- Data to examine:

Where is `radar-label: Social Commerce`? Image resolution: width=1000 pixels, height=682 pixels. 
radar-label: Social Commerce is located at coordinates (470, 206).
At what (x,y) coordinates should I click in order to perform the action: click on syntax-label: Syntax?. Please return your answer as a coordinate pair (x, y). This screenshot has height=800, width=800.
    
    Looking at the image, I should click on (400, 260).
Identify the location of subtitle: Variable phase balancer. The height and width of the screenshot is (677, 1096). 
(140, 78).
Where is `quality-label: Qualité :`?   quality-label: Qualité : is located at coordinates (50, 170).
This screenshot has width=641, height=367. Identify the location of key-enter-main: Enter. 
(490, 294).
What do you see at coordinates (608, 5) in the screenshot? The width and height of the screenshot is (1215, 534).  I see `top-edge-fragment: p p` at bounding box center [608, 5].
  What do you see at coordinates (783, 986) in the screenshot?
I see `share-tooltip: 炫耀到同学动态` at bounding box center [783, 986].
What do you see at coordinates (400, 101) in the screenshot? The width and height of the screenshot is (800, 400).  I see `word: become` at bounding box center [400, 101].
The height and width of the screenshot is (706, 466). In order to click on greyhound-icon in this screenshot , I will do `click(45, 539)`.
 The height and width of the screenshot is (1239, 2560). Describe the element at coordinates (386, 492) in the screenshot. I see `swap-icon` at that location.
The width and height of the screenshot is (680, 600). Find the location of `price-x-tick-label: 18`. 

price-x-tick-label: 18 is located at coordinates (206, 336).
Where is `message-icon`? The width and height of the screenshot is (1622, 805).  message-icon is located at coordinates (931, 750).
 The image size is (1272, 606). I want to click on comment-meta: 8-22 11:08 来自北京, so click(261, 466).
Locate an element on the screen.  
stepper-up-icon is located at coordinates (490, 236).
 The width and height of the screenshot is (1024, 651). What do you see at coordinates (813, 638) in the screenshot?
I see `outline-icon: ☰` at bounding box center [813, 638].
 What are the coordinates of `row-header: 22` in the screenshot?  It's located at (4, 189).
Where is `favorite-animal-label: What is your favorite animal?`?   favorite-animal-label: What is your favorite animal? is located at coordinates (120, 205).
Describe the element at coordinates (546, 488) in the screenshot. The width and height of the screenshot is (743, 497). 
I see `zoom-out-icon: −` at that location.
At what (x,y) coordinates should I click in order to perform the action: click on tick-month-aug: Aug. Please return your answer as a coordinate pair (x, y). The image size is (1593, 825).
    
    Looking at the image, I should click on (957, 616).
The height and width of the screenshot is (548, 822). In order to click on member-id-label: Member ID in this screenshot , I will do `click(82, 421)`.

- Exercise brief:
How many lines of the items above contain the string "tick"? Case must match. Reply with the number alone.

- Result of the exercise:
3